PRP:多血小板血漿による歯周組織の再生治療
- 血小板を高濃度に濃縮し血小板で傷の治りを早め再生させる方法です。
- 傷の治りが早くきれいで治療期間を短くできます。また、アレルギーの心配がなく、感染症のリスクも減らせます。
- 血液検査によっては受けることができません。また、歯ぐきが後退した部分の修正には効果が薄いです。
- 健康保険適用外のため自費診療となります。
GTR:歯周組織再生誘導法
- 再生する骨のスペースが埋まらないように確保しておく特殊な膜を埋め込む方法です。
- 条件が良ければかなり再生可能です。また、歯周組織再生医療薬「リグロス」を使用する場合は健康保険適用となります。
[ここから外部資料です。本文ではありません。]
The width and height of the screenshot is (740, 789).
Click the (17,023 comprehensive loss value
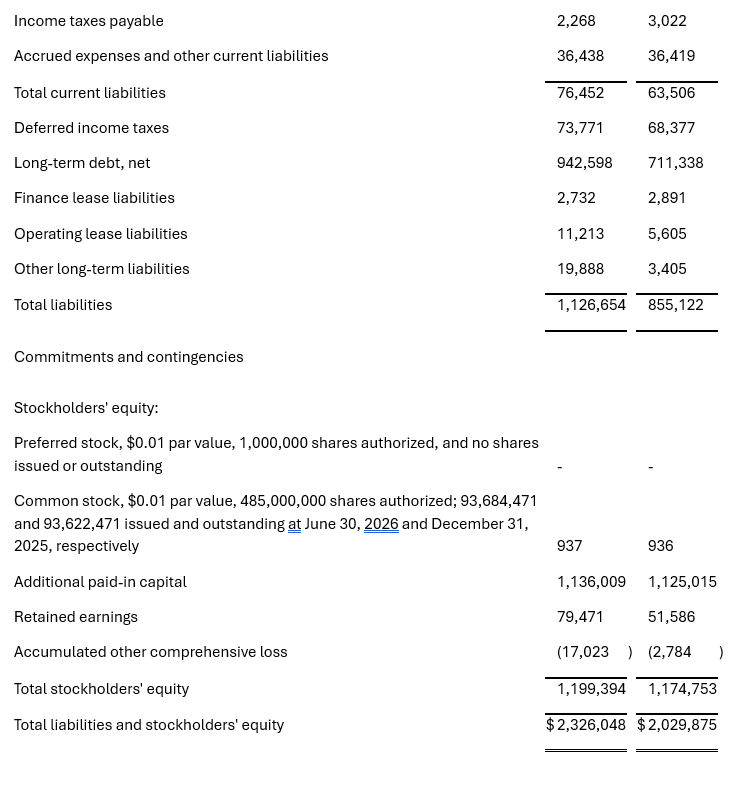pyautogui.click(x=583, y=652)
- 適応症が限られること、手術がエムドゲインに比べると煩雑になります。
骨再生治療(エムドゲイン)
- 特殊なタンパク質(エムドゲイン)を注入し、骨を再生させる方法です。
- GTRよりも効果が高く、術後の痛みや腫れが少ないです。
- 健康保険適用外のため自費診療となります。